Black Holes Studied as a Population
Less than six years after the first detection of gravitational waves, observations are becoming routine, with LIGO and Virgo logging black hole mergers more than once per week. At the APS April meeting, the LIGO-Virgo Collaboration (LVC) reported using their catalog of nearly 50 events to estimate the typical properties and histories of black holes. Measurements of black hole spins, for example, suggest that at least two different formation mechanisms are common for black hole binaries. These black hole “population” studies—akin to astronomers’ star surveys—are becoming a prized tool for gravitational-wave scientists, in addition to studies of individual events.

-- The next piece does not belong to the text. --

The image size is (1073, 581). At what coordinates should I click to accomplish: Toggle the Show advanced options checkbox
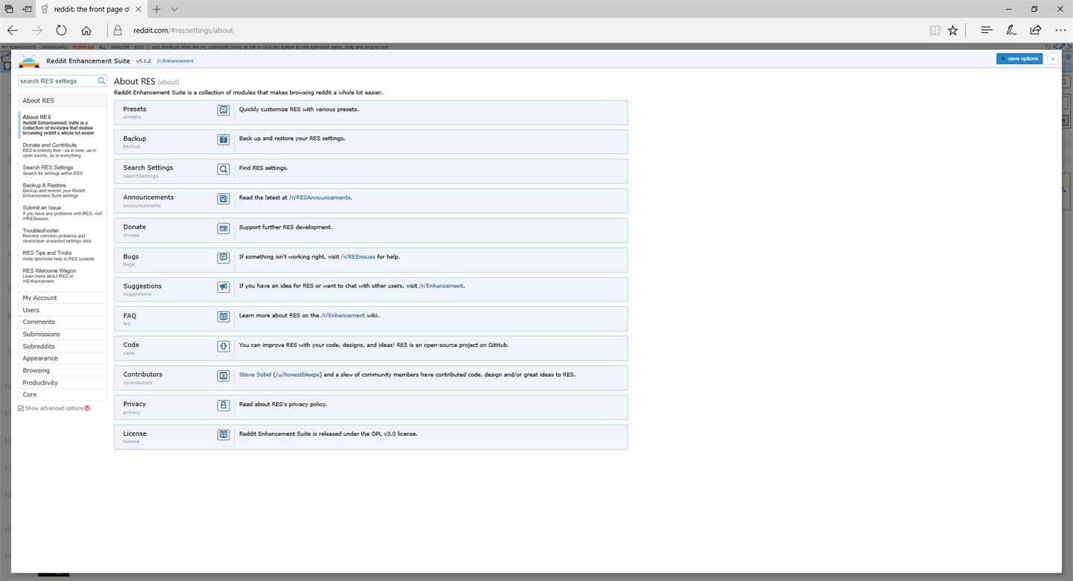[21, 408]
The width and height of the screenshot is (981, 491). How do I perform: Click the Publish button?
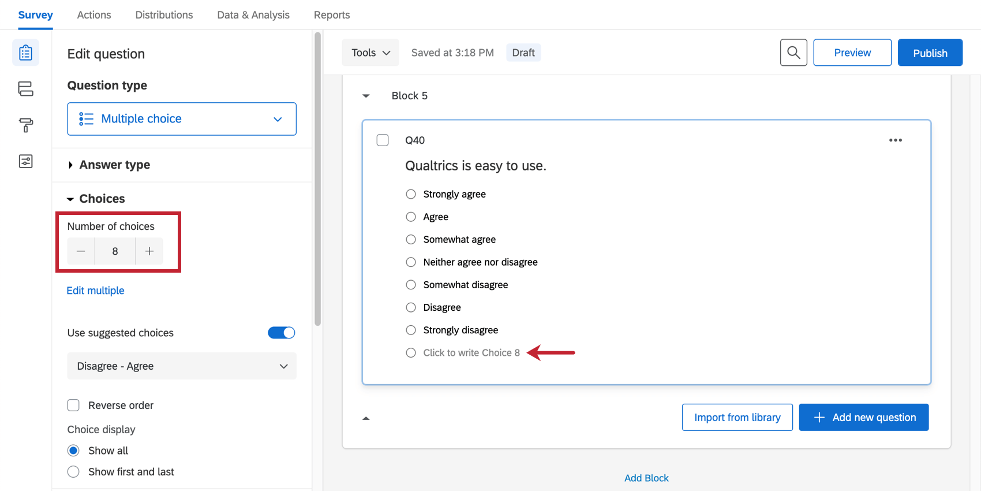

The black holes in the LVC catalog are stellar-mass black holes—the remnants of giant stars after they explode as supernovae. In the past, astronomers could spot these black holes only when they were in a binary orbit with a normal star, but the LIGO and Virgo observatories have revolutionized the field since 2015. “The vast majority of the stellar-mass black holes that we know about in the Universe [were detected via] gravitational waves,” said Carl Rodriguez of Carnegie Mellon University, Pennsylvania, in his presentation at the conference. So gravitational waves are now the main source of data from which astrophysicists will learn about these objects. “For the first time, we’re able to do astronomy” using gravitational waves, said Maya Fishbach of Northwestern University, Illinois, a member of the LVC. “We’re really going to learn more about star formation in general.”
In his talk, LVC member Thomas Dent, of the University of Santiago de Compostela in Spain, presented several results based on analyses of 47 events. He showed the mass distribution—a plot giving the rate of mergers vs the primary (larger) mass of a merging black hole pair. The rate decreases with increasing mass, and the curve can be mathematically described as having a small bump at about 33 solar masses, although the shape is not yet completely certain. This feature reflects the fact that there is an excess of mergers with primary masses in the range of about 30–40 solar masses and then a sudden decrease at higher masses.
These characteristics of the mass spectrum are not yet very well understood, Dent said. A so-called pair-instability supernova (PISN)—a type associated with the largest stars—is expected to leave behind either a small black hole or no black hole at all, producing a gap in the spectrum between about 45 and 120 solar masses. But the latest catalog, comprising data through September 2019, includes several black holes that weigh up to 85 solar masses. Furthermore, a “pile-up” of black holes just below 45 solar masses was also expected, resulting from a process by which stars at the lower end of the PISN range lose mass and produce more typical supernovae. However, the observed bump is at 33 solar masses, too low to fit the conventional theory. The models could be adjusted somewhat, Dent said, but there’s no model currently that can accommodate both the low-mass bump and the higher-mass black holes in the predicted gap.
Dent also discussed the collaboration’s results on black hole spins and what they mean for the histories of black hole binaries. Researchers often discuss two types of black-hole-binary formation mechanisms: isolated and dynamic. Isolated black hole binaries form from binary star systems in which both stars die and leave black holes behind. Dynamic binaries form in star-dense environments like globular clusters when two solitary black holes meet and become gravitationally bound.
Isolated binaries are expected to have the spin axes of the two black holes relatively well aligned with the orbital axis that defines their motion around each other, and their spins should be in the same direction as their orbits (clockwise or counterclockwise). But the spin axes and rotation directions of a dynamic pair should be uncorrelated because they were spinning long before they met. The latest catalog data show a broad distribution of spin-orbital alignment, including between 12 and 44% of the events having one or both spins antialigned with their orbital motion. If the spins were entirely uncorrelated, this fraction would be 50%. The fact that the antialigned fraction is significant—but less than half—strongly suggests that both formation mechanisms must be at work, Dent said.
David Ehrenstein is a Senior Editor for Physics.